The sales impact on the restaurant industry, the nation’s largest private sector behind health care, was profound, eclipsing even the massive economic downturn of 2008 and 2009.
“We have reported on restaurant sales and traffic since the last Great Recession, and this is something far beyond anything the industry has experienced,” said Victor Fernandez, vice president of insights and knowledge for Dallas-based Black Box Intelligence.
While some brands looked to boost sales with grocery sales, including big players like Subway and Panera Bread, the industry continued to bleed workers.
U.S. unemployment claims leapt for the third week in a row as the coronavirus pandemic continued to strip jobs from the economy, the U.S. Labor Department said, and restaurant and bar workers were hit especially hard.
Unemployment insurance claims rose 6.6 million for the week ended April 4, bringing the total jobless claims increase for three weeks to about 16.8 million. Eating and drinking place jobs were cut especially deep.

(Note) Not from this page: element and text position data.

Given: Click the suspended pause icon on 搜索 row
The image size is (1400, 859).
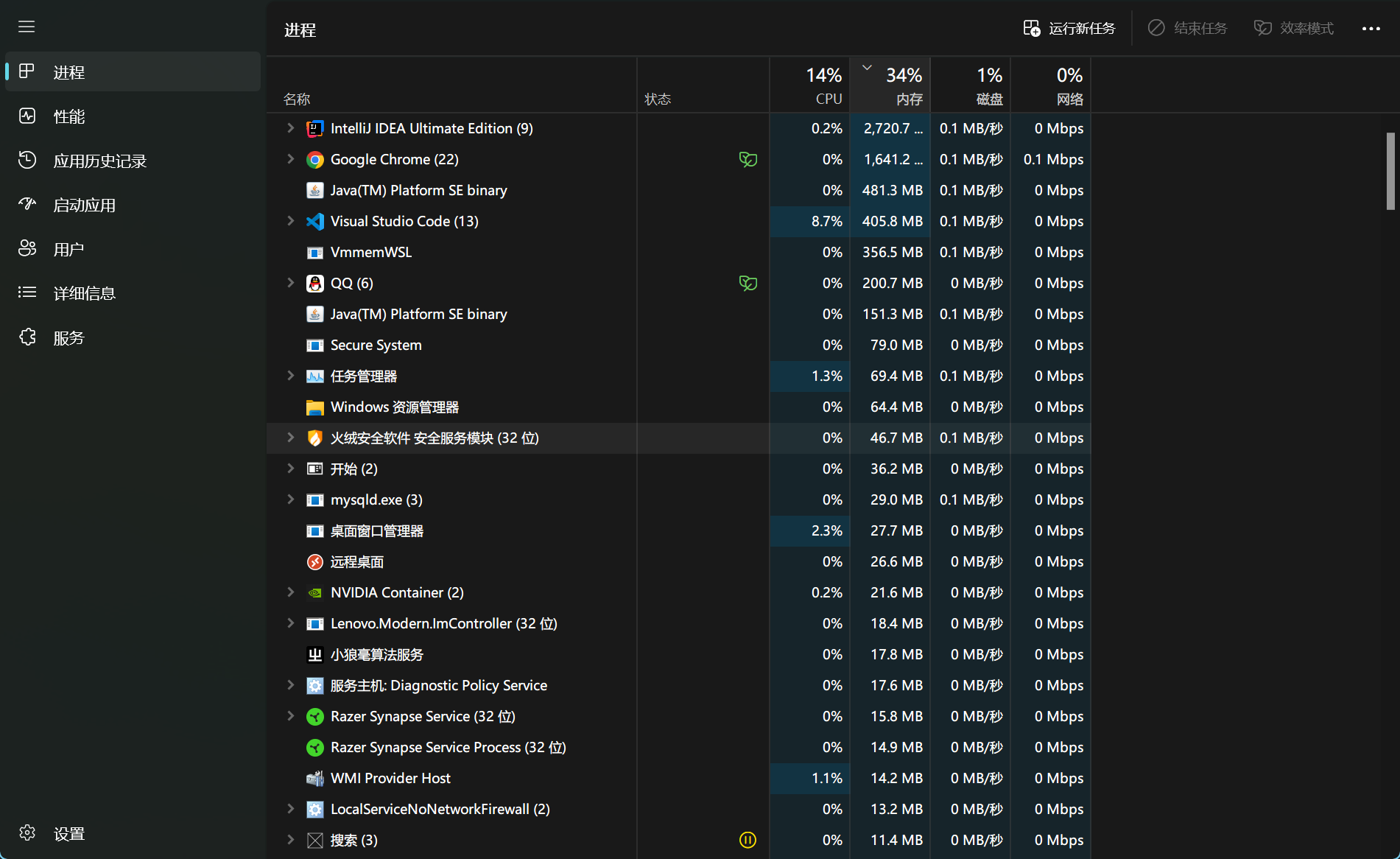Looking at the screenshot, I should coord(748,840).
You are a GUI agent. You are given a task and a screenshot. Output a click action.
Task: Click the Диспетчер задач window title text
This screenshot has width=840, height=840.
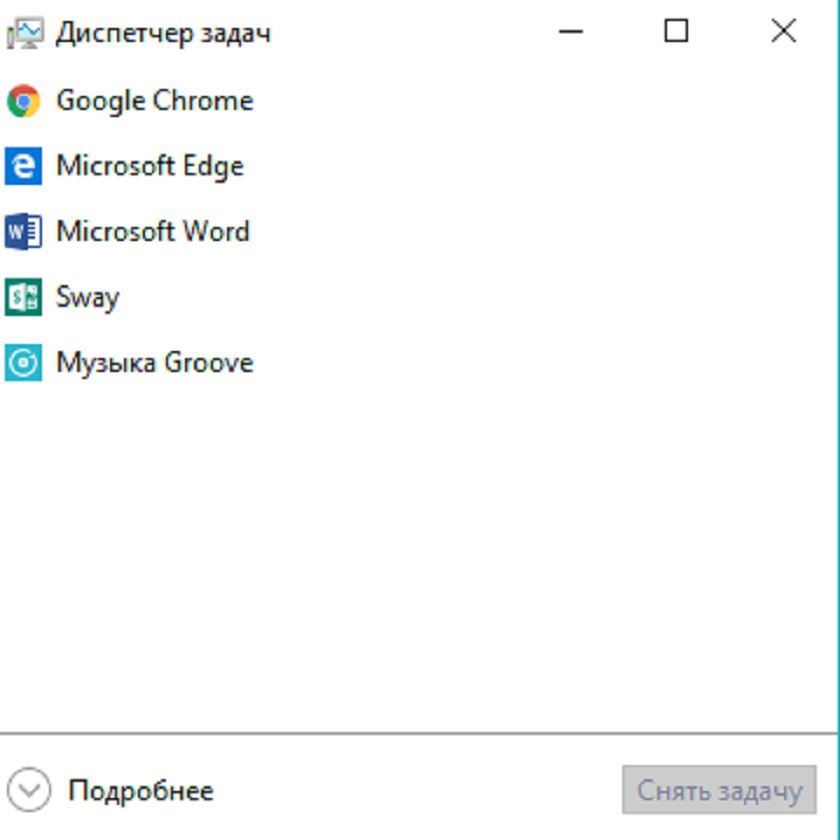click(163, 33)
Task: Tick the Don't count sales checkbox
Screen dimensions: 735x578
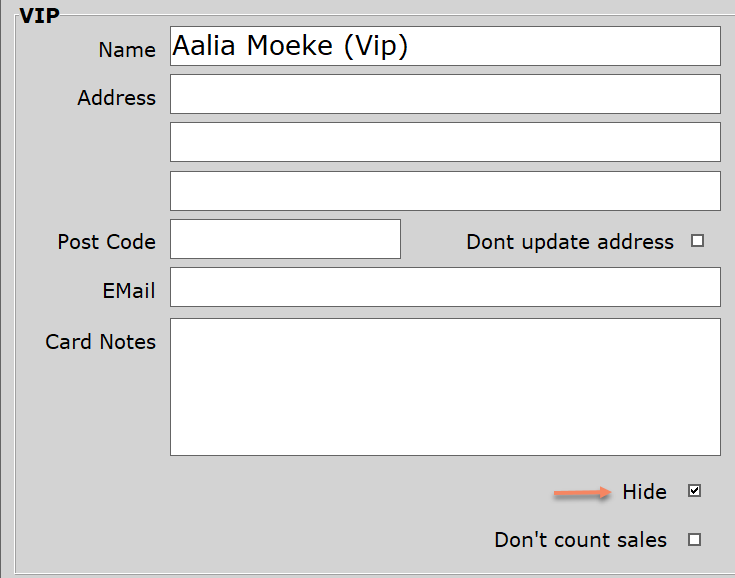Action: coord(695,540)
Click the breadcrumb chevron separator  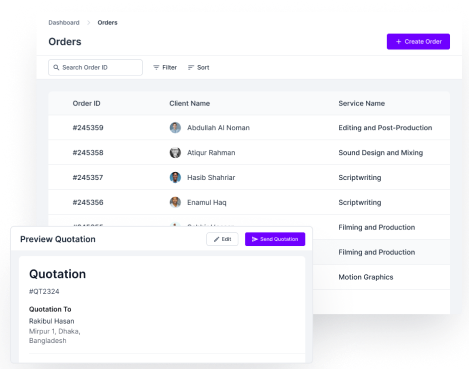(89, 23)
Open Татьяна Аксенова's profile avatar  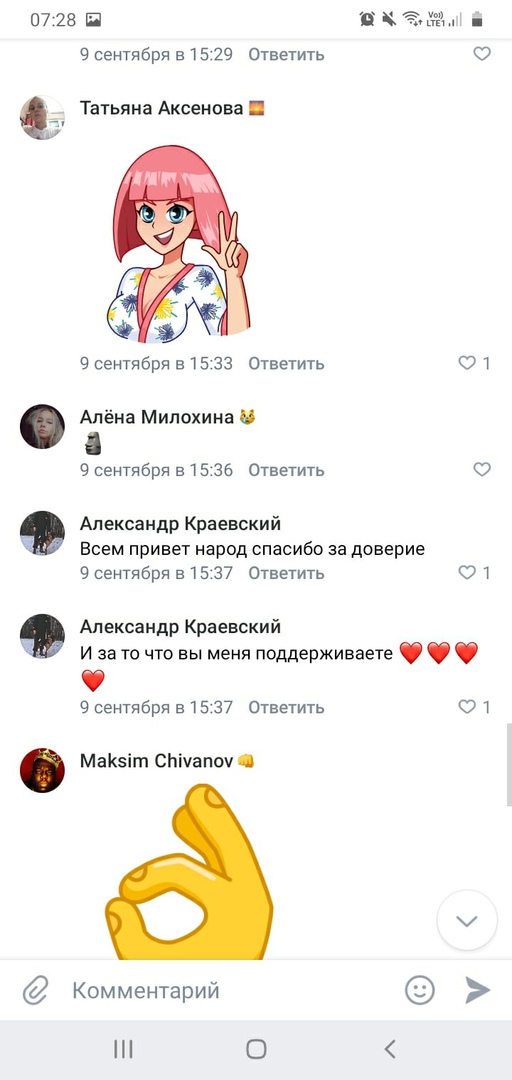[x=42, y=118]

“The restaurant industry experienced its largest one-month employment decline on record in March,” said Bruce Grindy, the National Restaurant Association’s chief economist. “Eating and drinking places — which employ nearly 80% of the total 15.6 million restaurant and foodservice workforce — lost a net 417,000 jobs in March on a seasonally adjusted basis, according to preliminary data from the Bureau of Labor Statistics (BLS). This was more than six times larger than the previous record decline of 67,000 jobs in October 2000.”

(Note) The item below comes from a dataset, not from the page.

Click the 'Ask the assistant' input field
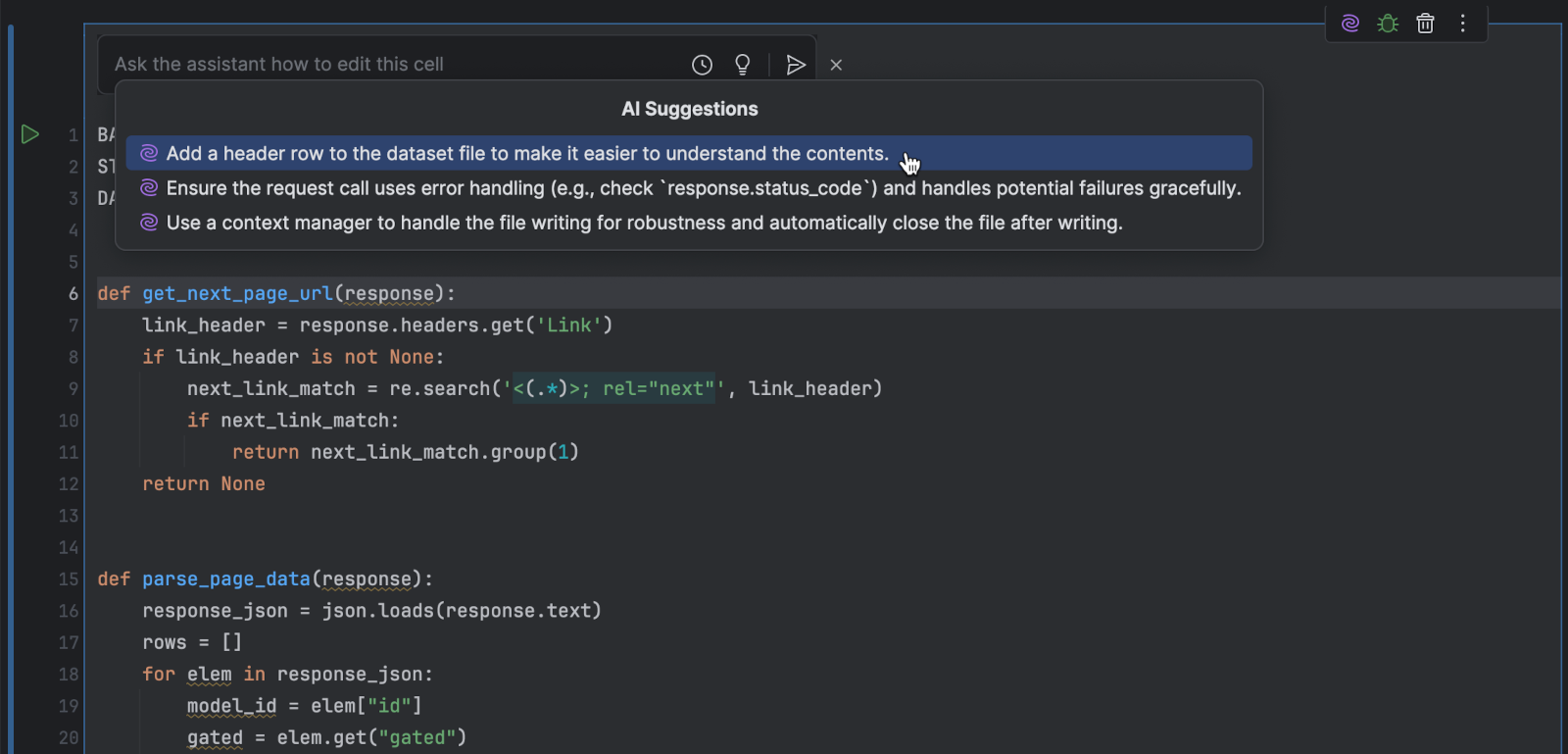Screen dimensions: 1568x754 [392, 65]
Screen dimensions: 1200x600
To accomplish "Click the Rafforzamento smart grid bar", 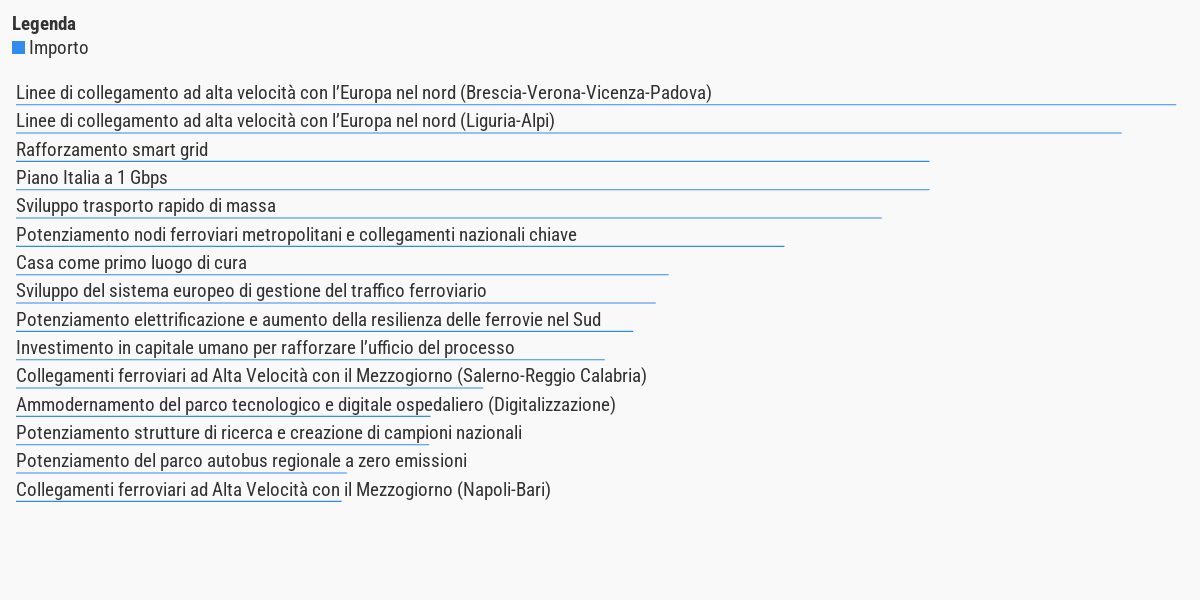I will pos(473,150).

While a monthly drop of 417,000 jobs “was truly astounding in historical terms,” Grindy said, “it is only a fraction of the restaurant job losses that will be reported in April.”
The Bureau of Labor Statistic’s April report is scheduled to be released on May 8, and economists expect the restaurant and bar job losses to be in the millions.

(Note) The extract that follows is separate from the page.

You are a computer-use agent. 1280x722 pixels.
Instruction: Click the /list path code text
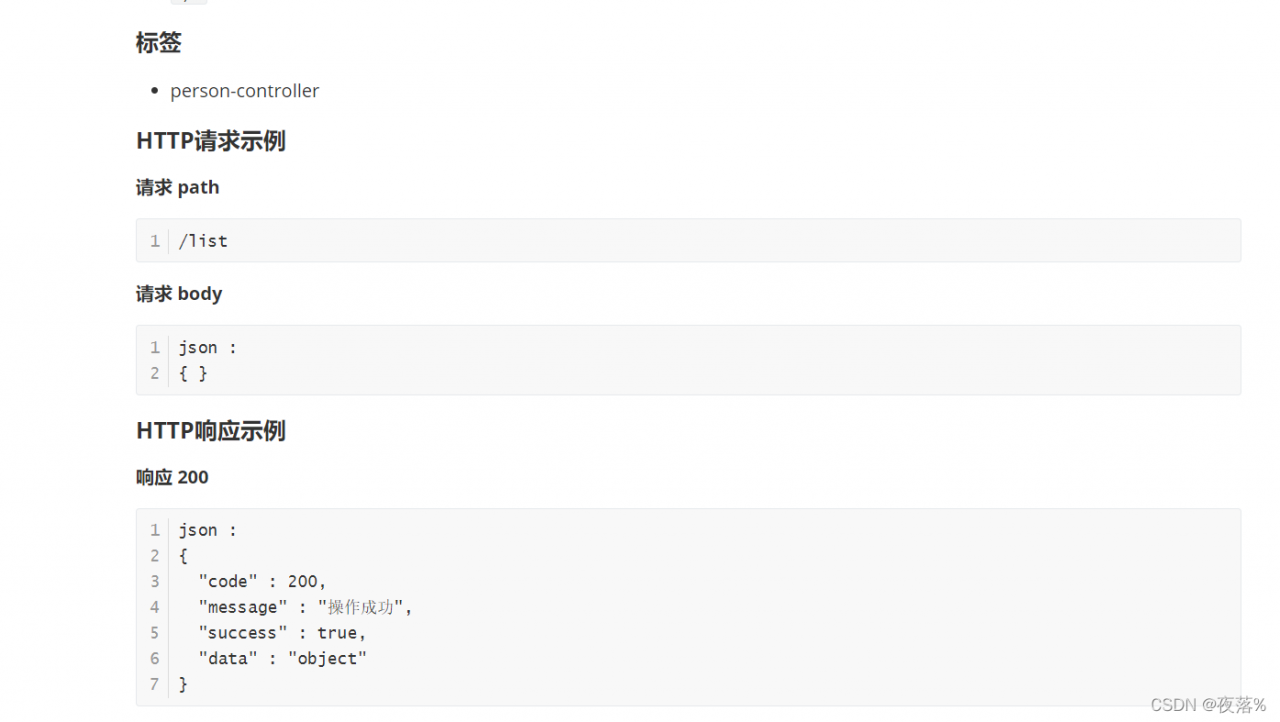point(203,241)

“A single-month employment decline of more than 1 million has never happened for the overall U.S. economy in the post-World War II era — let alone a single industry,” Grindy added.
The impact was especially deep at full-service brands, which underwent in-store dining restrictions. While all restaurant transactions were down 36% in the week ending March 22, according to The NPD Group, full-service restaurants suffered a transaction decline of 71%.
Furlough announcements were especially pronounced among casual-dining operators: The Cheesecake Factory furloughed 41,000 hourly workers and was one of a handful of operators to say it was negotiating lease terms and would not be paying April rents.
Some restaurant CEOs, meanwhile, said they would not take salaries during the coronavirus crisis, including leaders at Darden Restaurants Inc., Texas Roadhouse Inc. and Yum Brands Inc.
Other foodservice brands, especially in the quick-service segment, said they would be hiring. Domino’s said it would bring on 10,000 new pizza makers, delivery drivers and customer service representatives. Papa John’s International said it would hire 20,000 workers, and Pizza Hut, a division of Yum, said it would hire 30,000 for call centers, cooks, managers and drivers.